Aqueous mixtures with the biocompatible solvent can also be
employed provided that the amount of water employed is sufficiently
small that the dissolved polymer precipitates upon injection into a
human body. Preferably, the biocompatible solvent is ethyl lactate
or dimethylsulfoxide.
[0036] The compositions employed in the methods of this invention
are prepared by conventional methods whereby each of the components
is added and the resulting composition mixed together until the
overall composition is substantially homogeneous. For example,
sufficient amounts of the selected polymer are added to the
biocompatible solvent to achieve the effective concentration for
the complete composition. Preferably, the composition will comprise
from about 2.5 to about 8.0 weight percent of the polymer based on
the total weight of the composition and more preferably from about
4 to about 5.2 weight percent. If necessary, gentle heating and
stirring ran be used to effect dissolution of the polymer into the
biocompatible solvent, e.g., 12 hours at 50.degree. C.
[0037] Sufficient amounts of the contrast agent are then optionally
added to the biocompatible solvent to achieve the effective
concentration for the complete composition. Preferably, the
composition will comprise from about 10 to about 40 weight percent
of the contrast agent and more preferably from about 20 to about 40
weight percent and even more preferably about 30 to about 35 weight
percent. When the contrast agent is not soluble in the
biocompatible solvent, stirring is employed to effect homogeneity
of the resulting suspension. In order to enhance formation of the
suspension, the particle size of the contrast agent is preferably
maintained at about 10 .mu.m or less and more preferably at from
about 1 to about 5 .mu.m (e.g., an average size of about 2 .mu.m).

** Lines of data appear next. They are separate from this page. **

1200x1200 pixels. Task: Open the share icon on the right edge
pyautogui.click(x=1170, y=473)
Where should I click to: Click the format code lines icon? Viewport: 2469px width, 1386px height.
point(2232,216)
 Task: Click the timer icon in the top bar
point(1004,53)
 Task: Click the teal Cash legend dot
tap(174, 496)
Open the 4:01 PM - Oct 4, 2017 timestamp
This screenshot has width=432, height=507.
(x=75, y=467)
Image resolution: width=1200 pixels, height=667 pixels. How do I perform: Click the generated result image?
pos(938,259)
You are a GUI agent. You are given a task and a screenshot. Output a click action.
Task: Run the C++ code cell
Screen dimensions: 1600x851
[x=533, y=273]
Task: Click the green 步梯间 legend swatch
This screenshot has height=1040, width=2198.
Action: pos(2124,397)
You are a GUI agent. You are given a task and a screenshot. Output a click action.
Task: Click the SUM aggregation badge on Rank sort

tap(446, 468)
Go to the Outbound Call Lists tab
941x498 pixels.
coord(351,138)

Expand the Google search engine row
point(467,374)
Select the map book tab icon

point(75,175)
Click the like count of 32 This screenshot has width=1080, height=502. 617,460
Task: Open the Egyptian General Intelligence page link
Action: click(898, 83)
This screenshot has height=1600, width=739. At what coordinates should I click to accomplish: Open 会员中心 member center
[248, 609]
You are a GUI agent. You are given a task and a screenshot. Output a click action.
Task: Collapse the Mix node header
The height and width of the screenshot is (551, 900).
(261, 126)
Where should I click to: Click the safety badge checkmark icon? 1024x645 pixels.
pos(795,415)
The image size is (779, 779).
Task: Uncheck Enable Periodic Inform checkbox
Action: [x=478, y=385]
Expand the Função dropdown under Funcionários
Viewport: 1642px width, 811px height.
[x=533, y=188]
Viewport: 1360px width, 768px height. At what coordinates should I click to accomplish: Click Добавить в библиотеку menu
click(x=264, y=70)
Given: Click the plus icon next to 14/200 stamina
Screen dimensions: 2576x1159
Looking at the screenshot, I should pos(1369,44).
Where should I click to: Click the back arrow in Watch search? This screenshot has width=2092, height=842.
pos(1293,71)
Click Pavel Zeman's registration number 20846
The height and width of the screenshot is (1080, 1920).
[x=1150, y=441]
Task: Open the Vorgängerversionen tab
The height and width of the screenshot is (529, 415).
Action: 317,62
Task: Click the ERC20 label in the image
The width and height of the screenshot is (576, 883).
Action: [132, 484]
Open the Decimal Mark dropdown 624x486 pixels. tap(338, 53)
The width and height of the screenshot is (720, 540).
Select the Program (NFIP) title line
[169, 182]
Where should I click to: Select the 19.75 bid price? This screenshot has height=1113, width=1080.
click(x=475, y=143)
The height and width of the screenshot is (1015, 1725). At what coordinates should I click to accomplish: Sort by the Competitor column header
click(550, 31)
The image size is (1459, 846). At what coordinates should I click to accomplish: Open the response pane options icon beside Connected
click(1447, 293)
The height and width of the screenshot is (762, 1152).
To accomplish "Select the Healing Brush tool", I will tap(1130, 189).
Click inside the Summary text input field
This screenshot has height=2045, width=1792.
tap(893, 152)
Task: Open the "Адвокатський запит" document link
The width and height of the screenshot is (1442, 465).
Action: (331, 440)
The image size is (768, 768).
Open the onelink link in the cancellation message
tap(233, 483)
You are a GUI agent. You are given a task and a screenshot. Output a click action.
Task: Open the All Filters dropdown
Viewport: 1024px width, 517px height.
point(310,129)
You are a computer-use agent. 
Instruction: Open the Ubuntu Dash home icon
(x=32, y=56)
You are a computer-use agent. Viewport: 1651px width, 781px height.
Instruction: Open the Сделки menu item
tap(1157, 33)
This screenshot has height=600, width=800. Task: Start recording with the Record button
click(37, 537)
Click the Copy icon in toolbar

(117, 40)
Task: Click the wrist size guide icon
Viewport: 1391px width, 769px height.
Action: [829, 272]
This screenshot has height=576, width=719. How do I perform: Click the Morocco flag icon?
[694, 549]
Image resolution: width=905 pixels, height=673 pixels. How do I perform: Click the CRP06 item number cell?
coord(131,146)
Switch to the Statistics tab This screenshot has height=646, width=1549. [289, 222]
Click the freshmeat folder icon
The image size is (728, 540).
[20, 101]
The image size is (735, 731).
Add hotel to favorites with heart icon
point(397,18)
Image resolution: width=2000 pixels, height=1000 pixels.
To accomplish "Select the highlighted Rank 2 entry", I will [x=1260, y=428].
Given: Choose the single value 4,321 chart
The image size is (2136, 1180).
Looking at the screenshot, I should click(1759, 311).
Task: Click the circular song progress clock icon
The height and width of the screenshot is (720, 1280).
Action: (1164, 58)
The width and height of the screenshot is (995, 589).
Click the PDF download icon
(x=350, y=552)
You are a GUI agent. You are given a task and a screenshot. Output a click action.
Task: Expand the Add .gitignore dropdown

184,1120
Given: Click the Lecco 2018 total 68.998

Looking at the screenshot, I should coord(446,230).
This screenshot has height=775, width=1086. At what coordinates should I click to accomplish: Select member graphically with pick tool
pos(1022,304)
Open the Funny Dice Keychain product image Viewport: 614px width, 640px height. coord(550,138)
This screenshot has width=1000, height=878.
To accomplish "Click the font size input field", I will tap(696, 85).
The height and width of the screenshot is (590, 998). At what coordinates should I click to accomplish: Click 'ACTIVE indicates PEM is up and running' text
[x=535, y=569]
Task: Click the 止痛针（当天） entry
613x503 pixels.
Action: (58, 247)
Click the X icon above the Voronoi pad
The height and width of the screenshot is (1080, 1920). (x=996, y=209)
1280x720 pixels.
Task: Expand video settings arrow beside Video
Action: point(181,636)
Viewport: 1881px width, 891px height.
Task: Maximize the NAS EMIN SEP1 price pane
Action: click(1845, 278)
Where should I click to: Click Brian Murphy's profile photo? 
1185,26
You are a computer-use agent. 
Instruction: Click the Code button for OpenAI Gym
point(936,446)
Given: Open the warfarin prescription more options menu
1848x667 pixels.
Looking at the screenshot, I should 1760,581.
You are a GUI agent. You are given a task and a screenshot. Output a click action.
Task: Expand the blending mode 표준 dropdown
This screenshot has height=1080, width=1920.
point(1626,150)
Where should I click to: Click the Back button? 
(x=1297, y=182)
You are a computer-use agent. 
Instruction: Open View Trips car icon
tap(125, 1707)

In one preferred embodiment, the appropriate particle size of the
contrast agent is prepared, for example, by fractionation. In such
an embodiment, a water insoluble contrast agent such as tantalum
having an average particle size of less than about 20 microns is
added to an organic liquid such as ethanol (absolute) preferably in
a clean environment. Agitation of the resulting suspension followed
by settling for approximately 40 seconds permits the larger
particles to settle faster. Removal of the upper portion of the
organic liquid followed by separation of the liquid from the
particles results in a reduction of the particle size which is
confirmed under an optical microscope. The process is optionally
repeated until a desired average particle size is reached.
[0038] The particular order of addition of components to the
biocompatible solvent is not critical and stirring of the resulting
suspension is conducted as necessary to achieve homogeneity of the
composition. Preferably, mixing/stirring of the composition is
conducted under an anhydrous atmosphere at ambient pressure. The
resulting composition is heat sterilized and then stored preferably
in sealed amber bottles or vials until needed.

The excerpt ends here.